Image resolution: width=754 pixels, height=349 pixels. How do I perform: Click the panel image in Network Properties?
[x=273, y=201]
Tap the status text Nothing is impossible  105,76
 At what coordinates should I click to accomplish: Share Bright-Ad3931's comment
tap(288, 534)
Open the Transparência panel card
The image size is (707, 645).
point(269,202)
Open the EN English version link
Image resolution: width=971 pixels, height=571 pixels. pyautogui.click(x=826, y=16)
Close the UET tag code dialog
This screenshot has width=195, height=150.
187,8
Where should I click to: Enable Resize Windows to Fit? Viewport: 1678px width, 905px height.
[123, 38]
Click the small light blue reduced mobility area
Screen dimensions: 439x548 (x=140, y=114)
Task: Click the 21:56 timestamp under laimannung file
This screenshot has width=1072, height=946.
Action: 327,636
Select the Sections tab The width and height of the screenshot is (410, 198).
______________________________
> [YOUR OBJECTIVE]
Could you write out the records above again, changing "panel" to "pane" throughout and leaving everything else unchanged?

> [COMPLETED EXERCISE]
Image resolution: width=754 pixels, height=349 pixels. How do I perform: Click the pane image in Network Properties?
[x=273, y=201]
Tap the status text Nothing is impossible  105,76
 At what coordinates should I click to accomplish: Share Bright-Ad3931's comment
tap(288, 534)
Open the Transparência pane card
The image size is (707, 645).
point(269,202)
Open the EN English version link
Image resolution: width=971 pixels, height=571 pixels. pyautogui.click(x=826, y=16)
Close the UET tag code dialog
This screenshot has width=195, height=150.
187,8
Where should I click to: Enable Resize Windows to Fit? Viewport: 1678px width, 905px height.
[123, 38]
Click the small light blue reduced mobility area
Screen dimensions: 439x548 (x=140, y=114)
Task: Click the 21:56 timestamp under laimannung file
This screenshot has width=1072, height=946.
Action: 327,636
Select the Sections tab The width and height of the screenshot is (410, 198).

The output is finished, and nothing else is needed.